Mordecai Commentator Killed in Nuremberg Massacre

Medieval fortifications of Nuremberg

August 1 1298 – 22 Av 5058

The Rintfleisch massacres of 1298, named after their instigator – an impoverished knight or more likely a butcher (rind means beef in German), though the term may also refer to his behavior – destroyed 146 Jewish communities in Franconia, Bavaria and Austria. They began with Rintfleisch’s accusations in Röttingen, near Würzburg in Bavaria, that the Jews had desecrated the sacred bread of the Eucharist used in Church services. Claiming he had a God-given mandate to avenge the sacrilege, he burned Röttingen’s Jews on April 20 (7 Iyar) then moved on with a mob of followers to other towns.

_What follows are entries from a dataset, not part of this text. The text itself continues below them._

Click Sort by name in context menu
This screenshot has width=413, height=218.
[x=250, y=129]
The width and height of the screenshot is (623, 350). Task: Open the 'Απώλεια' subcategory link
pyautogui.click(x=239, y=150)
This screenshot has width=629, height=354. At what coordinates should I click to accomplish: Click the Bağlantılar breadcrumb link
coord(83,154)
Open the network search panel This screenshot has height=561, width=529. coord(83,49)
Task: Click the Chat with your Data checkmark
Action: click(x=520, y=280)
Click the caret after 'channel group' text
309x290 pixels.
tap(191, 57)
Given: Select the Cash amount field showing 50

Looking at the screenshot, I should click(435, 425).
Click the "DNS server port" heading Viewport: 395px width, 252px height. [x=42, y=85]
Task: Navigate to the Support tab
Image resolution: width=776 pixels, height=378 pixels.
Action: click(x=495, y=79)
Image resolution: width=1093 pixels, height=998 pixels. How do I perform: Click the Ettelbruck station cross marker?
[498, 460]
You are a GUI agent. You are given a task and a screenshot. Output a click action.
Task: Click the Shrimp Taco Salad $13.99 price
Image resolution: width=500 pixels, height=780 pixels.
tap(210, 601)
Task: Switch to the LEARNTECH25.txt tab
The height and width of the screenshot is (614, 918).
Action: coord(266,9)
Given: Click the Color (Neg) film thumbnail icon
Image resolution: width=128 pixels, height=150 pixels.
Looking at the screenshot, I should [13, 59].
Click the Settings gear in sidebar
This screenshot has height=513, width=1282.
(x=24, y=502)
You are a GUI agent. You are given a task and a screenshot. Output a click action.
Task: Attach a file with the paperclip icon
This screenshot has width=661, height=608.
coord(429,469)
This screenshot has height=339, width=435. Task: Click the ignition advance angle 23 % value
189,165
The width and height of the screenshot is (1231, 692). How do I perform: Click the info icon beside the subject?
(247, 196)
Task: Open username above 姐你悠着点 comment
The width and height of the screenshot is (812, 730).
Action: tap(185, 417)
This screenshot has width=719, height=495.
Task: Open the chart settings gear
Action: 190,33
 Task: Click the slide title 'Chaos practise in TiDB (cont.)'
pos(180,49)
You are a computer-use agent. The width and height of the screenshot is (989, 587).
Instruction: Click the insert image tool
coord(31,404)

In Nuremberg, the Jews sought refuge in a fortress, but Rintfleisch overcame the defenders and butchered them all on 1 August. The Nürnberger memorial book includes the names of thousands of victims, with heartrending descriptions of how they died. One of those killed with his wife and children was Mordechai ben Hillel HaKohen (c. 1250–1298), a 13th-century German rabbi and author of a legal commentary on the Talmud, referred to as The Mordechai (one of the sources of Rabbi Josef Karo’s Shulkhan Arukh).